Staffordshire · Updated

The Trooper does a 24oz Tomahawk steak for £65, cooked over an open indoor coal barbecue, and a 7oz Wagyu fillet for £55 with 24 hours' notice. It calls itself Staffordshire's Premier Steak House, a bold claim for a pub on Watling Street, but the chips are cooked in beef dripping and nobody seems to be arguing.

There's a fixed-price lunch Monday to Friday, £10 for two courses, and a "Bottomless Lunch" the pub says was the first of its kind in the Midlands — three courses with cocktails included. Dogs are welcome on leads, and the beer runs to Marston's Pedigree and a changing Rudgate Viking, alongside two rotating guests. The elevated beer garden and heated terrace look over open ground, with house martins nesting under the eaves in summer. It's the top-rated restaurant in Wall on Tripadvisor, though reviewers note service can slow when it's busy.

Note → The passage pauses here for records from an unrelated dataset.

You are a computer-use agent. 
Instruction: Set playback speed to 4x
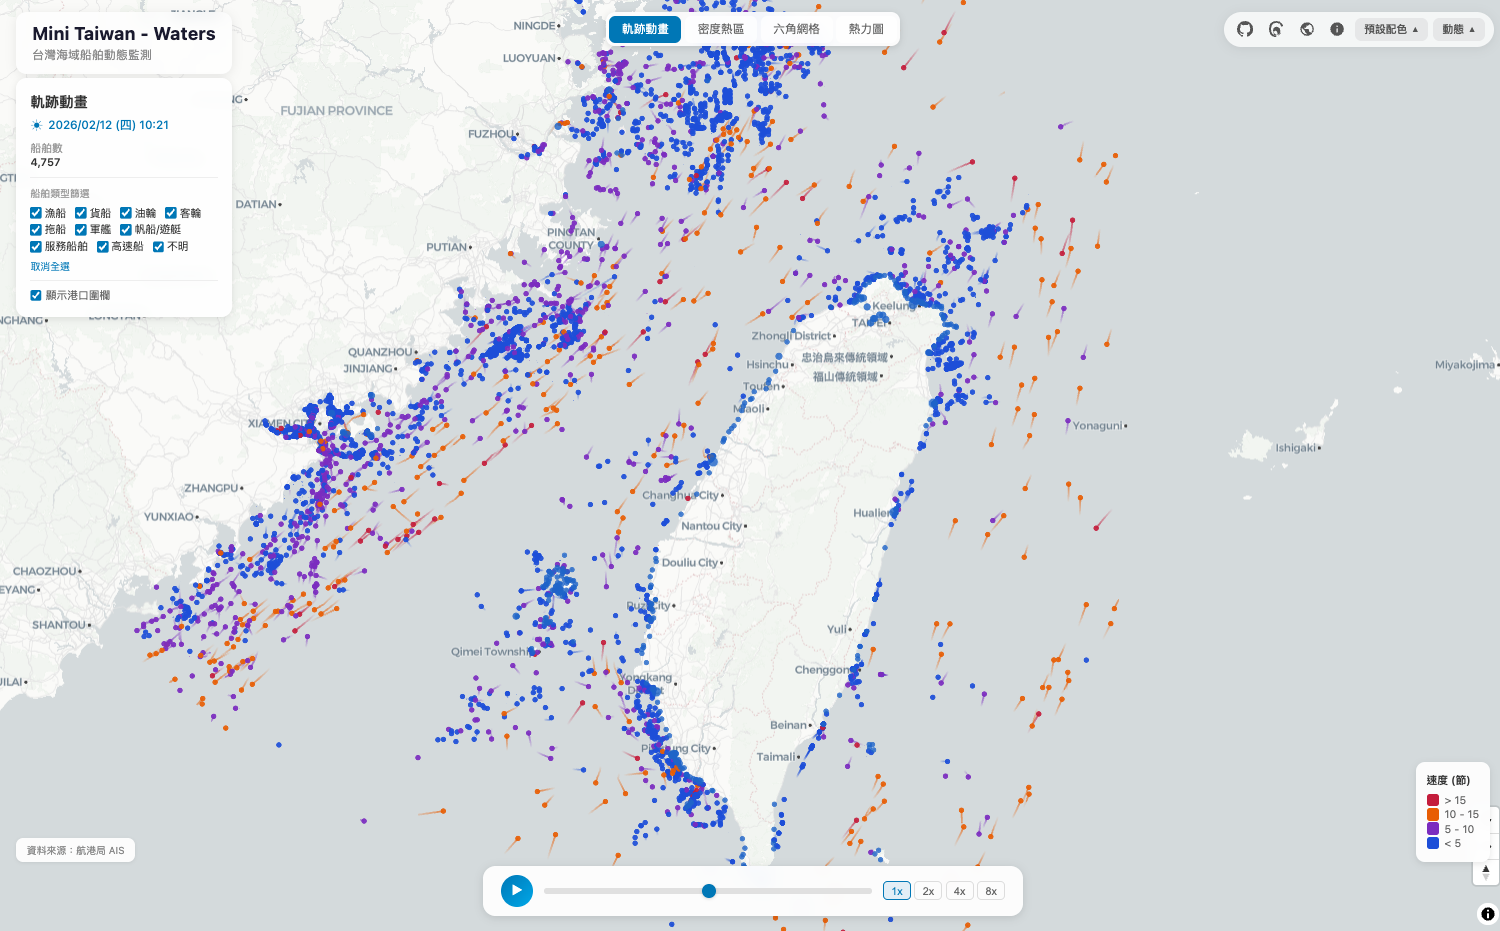click(959, 891)
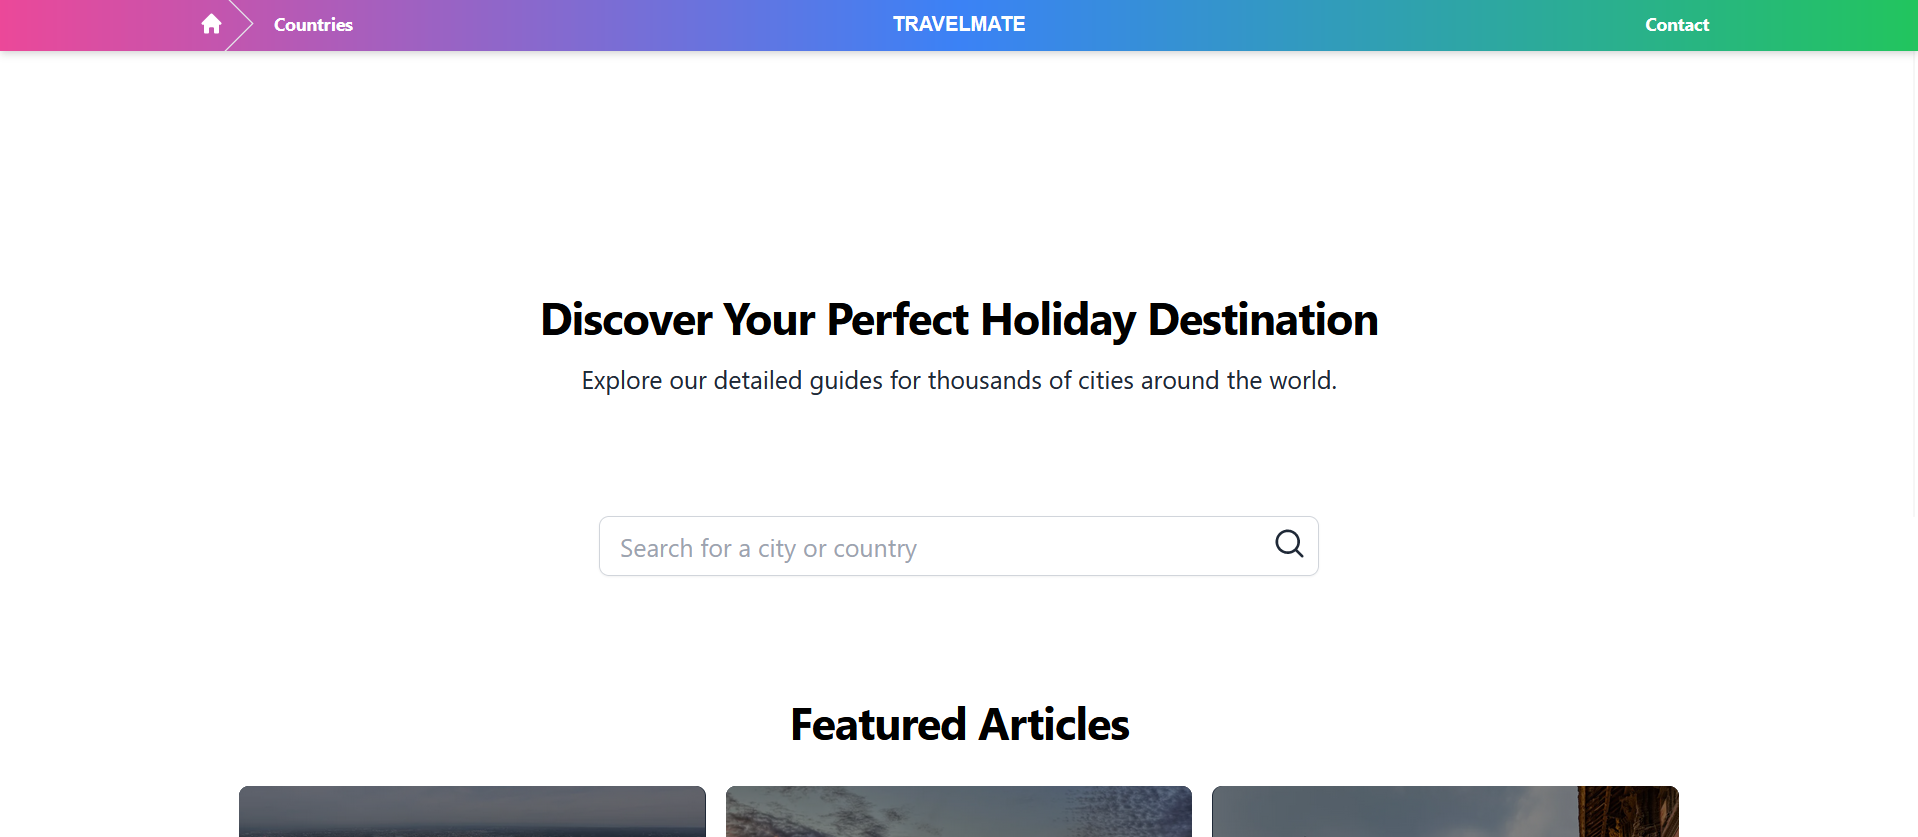Screen dimensions: 1918x837
Task: Click the TRAVELMATE brand link
Action: (958, 23)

Wall doesn't have a shop of its own — no butcher, no post office, no bakery. For that you go to Shenstone, a mile and a half up the road, or into Lichfield. What it does have is a village hall on Green Lane, small enough to seat sixty, where the Women's Institute meets on the second Tuesday of every month.

The Wall Heritage Walk follows old drovers' lanes and sunken tracks around the village; the leaflet costs 20p from the museum car park. A shorter loop, about a mile and a half, circles past the Roman ruins in under forty minutes. A longer route follows the six miles from Lichfield to Shenstone station.

St John the Baptist was built in the early 1840s, probably to a design by Gilbert Scott, on land given by John Mott of Wall House. Its octagonal tower carries a clock that came from Shenstone Court, installed as the parish's war memorial. Inside, a stained-glass window by Charles Kempe shows Christ with Mary Magdalene in the garden at Gethsemane. The churchyard looks straight down onto the Roman ruins below.

The village has been free of through traffic since 1965, when the A5 was rerouted around it; the junction with the M6 Toll just north is known locally as Wall Island. Shenstone station, on the Cross-City line into Birmingham, is a mile and a half away.

Those ruins are the reason Wall is here at all. A Roman fort went up around AD 50, at the junction of Watling Street and Ryknild Street, and the bath house and mansio — the official inn, for travelling officials — were rebuilt in stone around AD 130. What survives is reckoned the best-preserved example of either building type in England.

A grave on the site held a bronze bowl marked with a Chi-Rho symbol and thirty fourth-century coins. The latest dates from the reign of the Emperor Gratian, 381 — not long before Roman rule collapsed and people drifted to Lichfield.

A blogger writing as Ragged Robin put it well: "The ruins really did have a superb atmosphere — it was one of those magical places where you could almost sense the presence of (in this case) Romans from all those centuries ago."

The site is free to visit at any reasonable hour, dogs allowed on leads, with parking fifty metres from the gate. The museum beside it is run by volunteers, the Friends of Letocetum, who reopened it in 2008 and still lead the guided walks themselves.